** Opening SUPPLIED MATERIAL block **

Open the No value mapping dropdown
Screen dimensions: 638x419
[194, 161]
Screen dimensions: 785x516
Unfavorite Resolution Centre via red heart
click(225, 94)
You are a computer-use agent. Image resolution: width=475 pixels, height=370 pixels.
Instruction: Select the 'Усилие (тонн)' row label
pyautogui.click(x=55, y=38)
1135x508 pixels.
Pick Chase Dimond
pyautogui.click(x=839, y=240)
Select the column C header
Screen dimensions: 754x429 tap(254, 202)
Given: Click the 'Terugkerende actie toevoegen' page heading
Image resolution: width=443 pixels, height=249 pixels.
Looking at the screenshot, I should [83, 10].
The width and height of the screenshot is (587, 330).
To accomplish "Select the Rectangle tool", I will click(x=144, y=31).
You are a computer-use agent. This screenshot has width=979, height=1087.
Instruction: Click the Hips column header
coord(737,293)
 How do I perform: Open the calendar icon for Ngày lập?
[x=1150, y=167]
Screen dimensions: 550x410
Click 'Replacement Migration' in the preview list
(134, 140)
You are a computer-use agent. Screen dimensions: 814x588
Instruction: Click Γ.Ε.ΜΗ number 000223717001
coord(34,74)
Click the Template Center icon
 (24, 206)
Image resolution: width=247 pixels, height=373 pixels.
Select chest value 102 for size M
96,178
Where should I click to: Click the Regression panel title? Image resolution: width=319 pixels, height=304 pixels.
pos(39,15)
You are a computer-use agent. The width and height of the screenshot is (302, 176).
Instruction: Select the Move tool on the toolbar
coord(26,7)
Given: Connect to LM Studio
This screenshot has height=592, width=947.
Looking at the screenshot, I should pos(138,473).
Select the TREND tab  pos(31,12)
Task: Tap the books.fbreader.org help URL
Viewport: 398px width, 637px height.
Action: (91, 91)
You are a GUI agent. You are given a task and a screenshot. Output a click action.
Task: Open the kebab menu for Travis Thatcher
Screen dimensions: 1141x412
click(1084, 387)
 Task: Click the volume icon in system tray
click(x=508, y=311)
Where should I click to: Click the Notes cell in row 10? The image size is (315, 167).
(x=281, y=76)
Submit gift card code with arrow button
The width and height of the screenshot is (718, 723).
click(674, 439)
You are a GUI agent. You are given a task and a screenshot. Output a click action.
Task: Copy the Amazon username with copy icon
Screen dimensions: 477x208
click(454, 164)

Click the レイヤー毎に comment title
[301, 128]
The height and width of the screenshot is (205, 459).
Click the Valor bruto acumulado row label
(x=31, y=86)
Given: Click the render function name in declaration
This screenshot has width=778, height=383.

** Closing SUPPLIED MATERIAL block **

### BRIEF
Every line in the data that holds "with" should be copied out.

### EXERCISE RESPONSE
Submit gift card code with arrow button
Task: Copy the Amazon username with copy icon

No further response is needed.